((
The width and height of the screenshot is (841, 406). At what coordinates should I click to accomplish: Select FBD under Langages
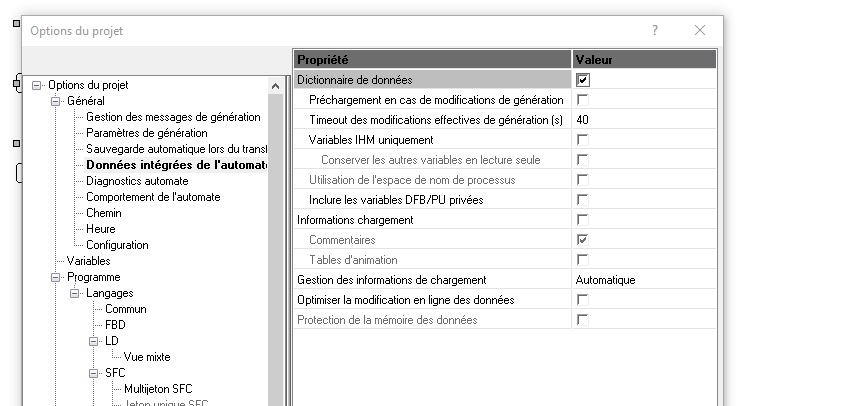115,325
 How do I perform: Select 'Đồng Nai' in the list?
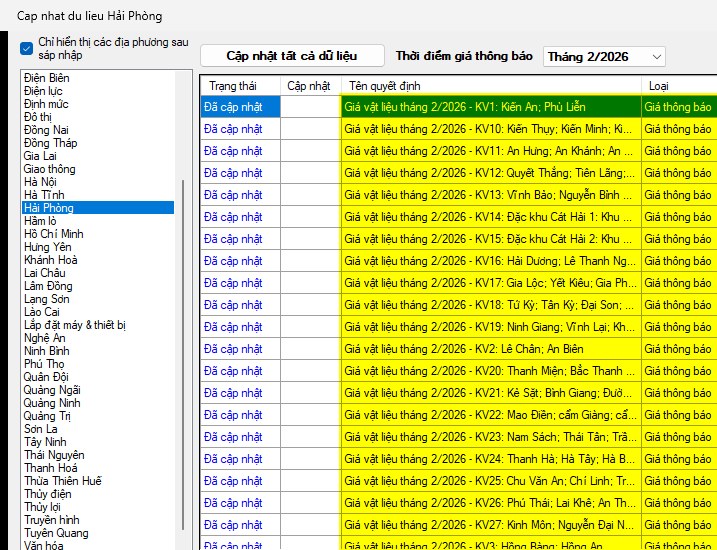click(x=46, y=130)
))
((
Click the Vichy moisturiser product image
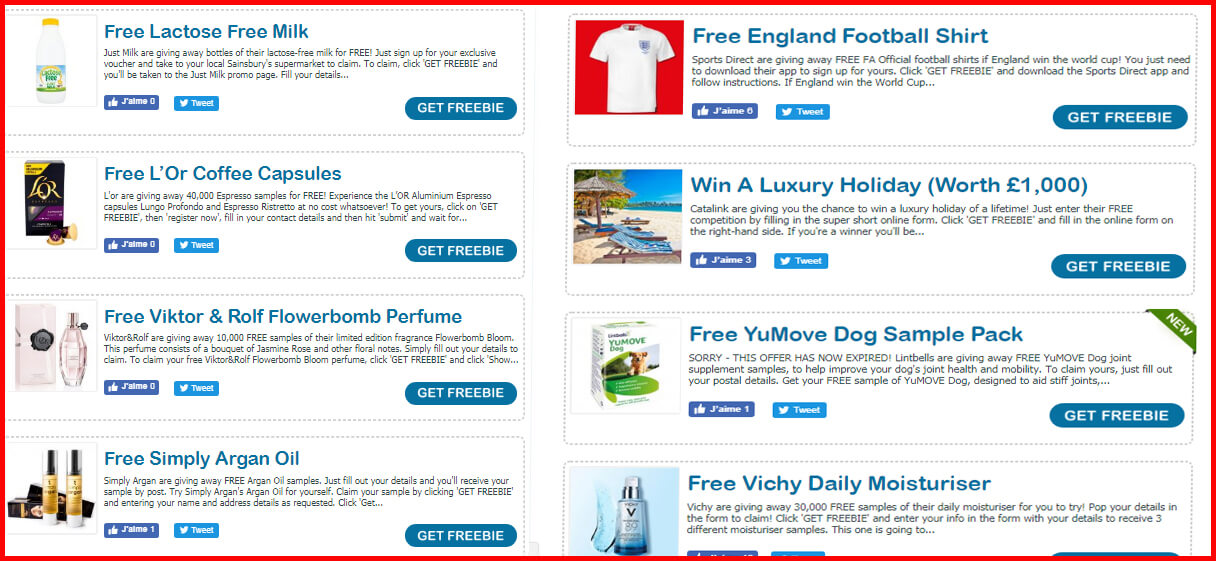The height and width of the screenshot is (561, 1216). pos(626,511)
))
((
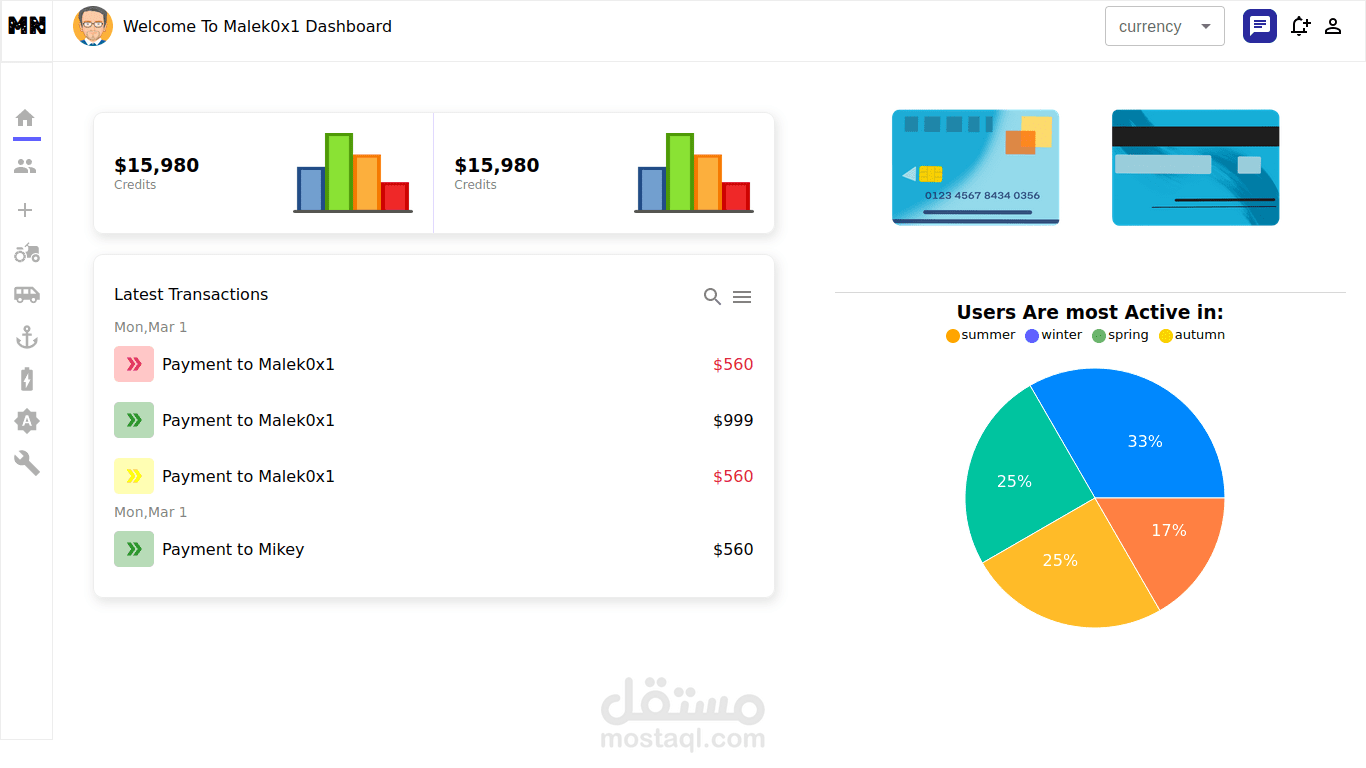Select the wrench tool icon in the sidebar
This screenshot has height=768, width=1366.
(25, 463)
))
What the task requires:
In the records above, reproduce everything from the line containing "The width and" down to the line containing "click(x=46, y=130)", substituting "Choose" for "Select" and leaving all else unchanged. Omit the pictures from your answer.

Result of this task:
The width and height of the screenshot is (841, 406). At what coordinates should I click to accomplish: Choose FBD under Langages
115,325
 How do I perform: Choose 'Đồng Nai' in the list?
click(x=46, y=130)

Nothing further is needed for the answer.